What is being asked: Word for word, restate every line of the material.

Information provided:
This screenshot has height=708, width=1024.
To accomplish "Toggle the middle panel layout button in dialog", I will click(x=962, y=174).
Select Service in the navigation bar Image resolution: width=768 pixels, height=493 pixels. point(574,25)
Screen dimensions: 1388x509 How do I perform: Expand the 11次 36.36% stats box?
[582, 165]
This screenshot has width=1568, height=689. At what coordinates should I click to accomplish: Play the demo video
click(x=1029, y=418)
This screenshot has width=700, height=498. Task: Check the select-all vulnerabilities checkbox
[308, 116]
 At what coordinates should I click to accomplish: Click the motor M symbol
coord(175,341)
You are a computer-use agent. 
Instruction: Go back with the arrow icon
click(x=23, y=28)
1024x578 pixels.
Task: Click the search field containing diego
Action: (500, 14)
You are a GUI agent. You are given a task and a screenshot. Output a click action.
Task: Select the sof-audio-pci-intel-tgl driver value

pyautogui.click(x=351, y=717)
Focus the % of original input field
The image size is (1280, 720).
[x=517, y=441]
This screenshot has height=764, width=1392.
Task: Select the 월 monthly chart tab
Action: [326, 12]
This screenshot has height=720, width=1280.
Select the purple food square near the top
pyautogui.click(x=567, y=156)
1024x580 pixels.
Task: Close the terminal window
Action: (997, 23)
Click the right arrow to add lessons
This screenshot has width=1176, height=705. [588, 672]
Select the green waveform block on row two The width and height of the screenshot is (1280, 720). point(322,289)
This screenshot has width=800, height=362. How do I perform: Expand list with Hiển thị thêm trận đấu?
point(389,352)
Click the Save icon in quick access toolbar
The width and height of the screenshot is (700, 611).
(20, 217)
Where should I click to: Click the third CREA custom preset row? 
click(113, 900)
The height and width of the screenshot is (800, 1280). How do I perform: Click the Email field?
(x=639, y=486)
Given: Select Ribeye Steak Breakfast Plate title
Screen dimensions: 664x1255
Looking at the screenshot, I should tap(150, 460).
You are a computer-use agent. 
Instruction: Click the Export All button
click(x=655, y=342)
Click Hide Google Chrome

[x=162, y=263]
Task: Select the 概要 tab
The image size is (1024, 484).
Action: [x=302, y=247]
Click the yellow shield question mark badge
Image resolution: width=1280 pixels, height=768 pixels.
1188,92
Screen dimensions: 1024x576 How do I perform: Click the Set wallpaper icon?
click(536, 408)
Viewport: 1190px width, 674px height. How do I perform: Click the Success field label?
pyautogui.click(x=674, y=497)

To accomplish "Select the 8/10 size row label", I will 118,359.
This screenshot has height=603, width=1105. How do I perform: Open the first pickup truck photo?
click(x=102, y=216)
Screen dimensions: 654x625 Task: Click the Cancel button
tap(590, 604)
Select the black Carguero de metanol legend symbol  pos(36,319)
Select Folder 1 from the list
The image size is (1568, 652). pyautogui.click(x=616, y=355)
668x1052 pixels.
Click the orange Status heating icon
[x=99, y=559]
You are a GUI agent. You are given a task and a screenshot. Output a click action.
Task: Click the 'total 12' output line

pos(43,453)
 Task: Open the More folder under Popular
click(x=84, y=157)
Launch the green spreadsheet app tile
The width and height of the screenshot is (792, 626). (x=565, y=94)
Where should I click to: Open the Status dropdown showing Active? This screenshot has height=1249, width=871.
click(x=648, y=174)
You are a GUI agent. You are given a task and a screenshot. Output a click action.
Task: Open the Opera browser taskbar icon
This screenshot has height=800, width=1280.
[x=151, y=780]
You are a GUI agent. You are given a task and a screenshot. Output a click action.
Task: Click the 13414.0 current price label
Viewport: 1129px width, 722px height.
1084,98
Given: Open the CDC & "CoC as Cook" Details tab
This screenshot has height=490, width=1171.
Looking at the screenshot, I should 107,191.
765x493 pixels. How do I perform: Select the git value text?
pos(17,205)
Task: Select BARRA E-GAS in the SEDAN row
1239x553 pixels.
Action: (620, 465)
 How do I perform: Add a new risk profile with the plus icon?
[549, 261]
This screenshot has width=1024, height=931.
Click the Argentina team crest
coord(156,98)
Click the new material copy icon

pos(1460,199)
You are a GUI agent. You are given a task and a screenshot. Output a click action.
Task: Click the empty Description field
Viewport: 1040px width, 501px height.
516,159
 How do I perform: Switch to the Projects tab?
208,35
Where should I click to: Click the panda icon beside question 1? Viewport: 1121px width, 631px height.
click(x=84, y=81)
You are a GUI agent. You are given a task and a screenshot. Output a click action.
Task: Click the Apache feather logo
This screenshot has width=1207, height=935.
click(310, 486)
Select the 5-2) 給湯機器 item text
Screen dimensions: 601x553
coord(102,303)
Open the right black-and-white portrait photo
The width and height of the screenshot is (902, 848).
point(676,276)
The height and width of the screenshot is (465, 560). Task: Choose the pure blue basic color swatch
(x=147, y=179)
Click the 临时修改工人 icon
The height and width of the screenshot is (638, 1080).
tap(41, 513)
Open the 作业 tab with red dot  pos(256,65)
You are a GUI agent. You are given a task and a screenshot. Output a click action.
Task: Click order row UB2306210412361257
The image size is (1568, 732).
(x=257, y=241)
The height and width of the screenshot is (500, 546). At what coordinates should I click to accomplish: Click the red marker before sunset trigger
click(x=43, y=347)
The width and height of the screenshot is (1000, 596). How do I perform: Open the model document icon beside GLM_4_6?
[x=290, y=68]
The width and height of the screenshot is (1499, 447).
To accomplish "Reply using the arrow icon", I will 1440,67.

Result of the task:
This screenshot has height=708, width=1024.
To accomplish "Toggle the middle panel layout button in dialog", I will click(x=962, y=174).
Select Service in the navigation bar Image resolution: width=768 pixels, height=493 pixels. point(574,25)
Screen dimensions: 1388x509 How do I perform: Expand the 11次 36.36% stats box?
[582, 165]
This screenshot has width=1568, height=689. At what coordinates should I click to accomplish: Play the demo video
click(x=1029, y=418)
This screenshot has width=700, height=498. Task: Check the select-all vulnerabilities checkbox
[308, 116]
 At what coordinates should I click to accomplish: Click the motor M symbol
coord(175,341)
You are a computer-use agent. 
Instruction: Go back with the arrow icon
click(x=23, y=28)
1024x578 pixels.
Task: Click the search field containing diego
Action: (500, 14)
You are a GUI agent. You are given a task and a screenshot. Output a click action.
Task: Select the sof-audio-pci-intel-tgl driver value

pyautogui.click(x=351, y=717)
Focus the % of original input field
The image size is (1280, 720).
[x=517, y=441]
This screenshot has height=764, width=1392.
Task: Select the 월 monthly chart tab
Action: [326, 12]
This screenshot has height=720, width=1280.
Select the purple food square near the top
pyautogui.click(x=567, y=156)
1024x580 pixels.
Task: Close the terminal window
Action: (997, 23)
Click the right arrow to add lessons
This screenshot has width=1176, height=705. [588, 672]
Select the green waveform block on row two The width and height of the screenshot is (1280, 720). point(322,289)
This screenshot has width=800, height=362. How do I perform: Expand list with Hiển thị thêm trận đấu?
point(389,352)
Click the Save icon in quick access toolbar
The width and height of the screenshot is (700, 611).
(20, 217)
Where should I click to: Click the third CREA custom preset row? 
click(113, 900)
The height and width of the screenshot is (800, 1280). How do I perform: Click the Email field?
(x=639, y=486)
Given: Select Ribeye Steak Breakfast Plate title
Screen dimensions: 664x1255
Looking at the screenshot, I should tap(150, 460).
You are a computer-use agent. 
Instruction: Click the Export All button
click(x=655, y=342)
Click Hide Google Chrome

[x=162, y=263]
Task: Select the 概要 tab
The image size is (1024, 484).
Action: [x=302, y=247]
Click the yellow shield question mark badge
Image resolution: width=1280 pixels, height=768 pixels.
1188,92
Screen dimensions: 1024x576 How do I perform: Click the Set wallpaper icon?
click(536, 408)
Viewport: 1190px width, 674px height. How do I perform: Click the Success field label?
pyautogui.click(x=674, y=497)

To accomplish "Select the 8/10 size row label", I will 118,359.
This screenshot has height=603, width=1105. How do I perform: Open the first pickup truck photo?
click(x=102, y=216)
Screen dimensions: 654x625 Task: Click the Cancel button
tap(590, 604)
Select the black Carguero de metanol legend symbol  pos(36,319)
Select Folder 1 from the list
The image size is (1568, 652). pyautogui.click(x=616, y=355)
668x1052 pixels.
Click the orange Status heating icon
[x=99, y=559]
You are a GUI agent. You are given a task and a screenshot. Output a click action.
Task: Click the 'total 12' output line

pos(43,453)
 Task: Open the More folder under Popular
click(x=84, y=157)
Launch the green spreadsheet app tile
The width and height of the screenshot is (792, 626). (x=565, y=94)
Where should I click to: Open the Status dropdown showing Active? This screenshot has height=1249, width=871.
click(x=648, y=174)
You are a GUI agent. You are given a task and a screenshot. Output a click action.
Task: Open the Opera browser taskbar icon
This screenshot has height=800, width=1280.
[x=151, y=780]
You are a GUI agent. You are given a task and a screenshot. Output a click action.
Task: Click the 13414.0 current price label
Viewport: 1129px width, 722px height.
1084,98
Given: Open the CDC & "CoC as Cook" Details tab
This screenshot has height=490, width=1171.
Looking at the screenshot, I should 107,191.
765x493 pixels. How do I perform: Select the git value text?
pos(17,205)
Task: Select BARRA E-GAS in the SEDAN row
1239x553 pixels.
Action: (620, 465)
 How do I perform: Add a new risk profile with the plus icon?
[549, 261]
This screenshot has width=1024, height=931.
Click the Argentina team crest
coord(156,98)
Click the new material copy icon

pos(1460,199)
You are a GUI agent. You are given a task and a screenshot. Output a click action.
Task: Click the empty Description field
Viewport: 1040px width, 501px height.
516,159
 How do I perform: Switch to the Projects tab?
208,35
Where should I click to: Click the panda icon beside question 1? Viewport: 1121px width, 631px height.
click(x=84, y=81)
You are a GUI agent. You are given a task and a screenshot. Output a click action.
Task: Click the Apache feather logo
This screenshot has width=1207, height=935.
click(310, 486)
Select the 5-2) 給湯機器 item text
Screen dimensions: 601x553
coord(102,303)
Open the right black-and-white portrait photo
The width and height of the screenshot is (902, 848).
point(676,276)
The height and width of the screenshot is (465, 560). Task: Choose the pure blue basic color swatch
(x=147, y=179)
Click the 临时修改工人 icon
The height and width of the screenshot is (638, 1080).
tap(41, 513)
Open the 作业 tab with red dot  pos(256,65)
You are a GUI agent. You are given a task and a screenshot. Output a click action.
Task: Click order row UB2306210412361257
The image size is (1568, 732).
(x=257, y=241)
The height and width of the screenshot is (500, 546). At what coordinates should I click to accomplish: Click the red marker before sunset trigger
click(x=43, y=347)
The width and height of the screenshot is (1000, 596). How do I perform: Open the model document icon beside GLM_4_6?
[x=290, y=68]
The width and height of the screenshot is (1499, 447).
To accomplish "Reply using the arrow icon", I will 1440,67.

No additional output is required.